*** Data for this task ***
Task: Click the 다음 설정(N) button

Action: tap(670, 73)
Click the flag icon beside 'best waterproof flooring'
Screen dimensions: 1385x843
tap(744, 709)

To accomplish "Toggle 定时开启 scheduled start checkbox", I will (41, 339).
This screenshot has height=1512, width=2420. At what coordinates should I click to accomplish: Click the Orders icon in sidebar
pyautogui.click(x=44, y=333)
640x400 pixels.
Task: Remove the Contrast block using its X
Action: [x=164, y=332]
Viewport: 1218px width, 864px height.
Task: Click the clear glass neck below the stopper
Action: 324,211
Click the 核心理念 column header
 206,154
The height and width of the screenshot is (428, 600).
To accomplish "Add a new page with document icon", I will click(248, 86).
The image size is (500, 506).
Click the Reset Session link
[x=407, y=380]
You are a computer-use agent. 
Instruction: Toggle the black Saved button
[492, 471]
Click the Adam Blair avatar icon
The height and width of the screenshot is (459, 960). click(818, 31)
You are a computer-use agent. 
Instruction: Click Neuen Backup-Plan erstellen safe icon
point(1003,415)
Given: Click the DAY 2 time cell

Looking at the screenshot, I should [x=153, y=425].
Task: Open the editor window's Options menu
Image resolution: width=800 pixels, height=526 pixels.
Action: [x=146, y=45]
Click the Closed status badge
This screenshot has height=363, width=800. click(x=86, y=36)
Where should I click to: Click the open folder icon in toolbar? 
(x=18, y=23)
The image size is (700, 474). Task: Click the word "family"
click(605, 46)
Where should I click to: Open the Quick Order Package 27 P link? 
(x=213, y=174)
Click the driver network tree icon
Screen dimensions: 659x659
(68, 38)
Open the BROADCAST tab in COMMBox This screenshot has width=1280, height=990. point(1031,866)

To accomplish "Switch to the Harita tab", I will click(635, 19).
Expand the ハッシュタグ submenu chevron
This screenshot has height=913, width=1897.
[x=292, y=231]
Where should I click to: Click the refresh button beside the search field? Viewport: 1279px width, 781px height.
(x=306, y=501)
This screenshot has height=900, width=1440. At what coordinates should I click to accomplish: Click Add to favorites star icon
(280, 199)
***
### Instructions to follow
Every entry must be given again exactly as it reads.

### Result
Task: Click the 다음 설정(N) button

Action: tap(670, 73)
Click the flag icon beside 'best waterproof flooring'
Screen dimensions: 1385x843
tap(744, 709)

To accomplish "Toggle 定时开启 scheduled start checkbox", I will (41, 339).
This screenshot has height=1512, width=2420. At what coordinates should I click to accomplish: Click the Orders icon in sidebar
pyautogui.click(x=44, y=333)
640x400 pixels.
Task: Remove the Contrast block using its X
Action: [x=164, y=332]
Viewport: 1218px width, 864px height.
Task: Click the clear glass neck below the stopper
Action: 324,211
Click the 核心理念 column header
 206,154
The height and width of the screenshot is (428, 600).
To accomplish "Add a new page with document icon", I will click(248, 86).
The image size is (500, 506).
Click the Reset Session link
[x=407, y=380]
You are a computer-use agent. 
Instruction: Toggle the black Saved button
[492, 471]
Click the Adam Blair avatar icon
The height and width of the screenshot is (459, 960). click(818, 31)
You are a computer-use agent. 
Instruction: Click Neuen Backup-Plan erstellen safe icon
point(1003,415)
Given: Click the DAY 2 time cell

Looking at the screenshot, I should [x=153, y=425].
Task: Open the editor window's Options menu
Image resolution: width=800 pixels, height=526 pixels.
Action: [x=146, y=45]
Click the Closed status badge
This screenshot has height=363, width=800. click(x=86, y=36)
Where should I click to: Click the open folder icon in toolbar? 
(x=18, y=23)
The image size is (700, 474). Task: Click the word "family"
click(605, 46)
Where should I click to: Open the Quick Order Package 27 P link? 
(x=213, y=174)
Click the driver network tree icon
Screen dimensions: 659x659
(68, 38)
Open the BROADCAST tab in COMMBox This screenshot has width=1280, height=990. point(1031,866)

To accomplish "Switch to the Harita tab", I will click(635, 19).
Expand the ハッシュタグ submenu chevron
This screenshot has height=913, width=1897.
[x=292, y=231]
Where should I click to: Click the refresh button beside the search field? Viewport: 1279px width, 781px height.
(x=306, y=501)
This screenshot has height=900, width=1440. At what coordinates should I click to accomplish: Click Add to favorites star icon
(280, 199)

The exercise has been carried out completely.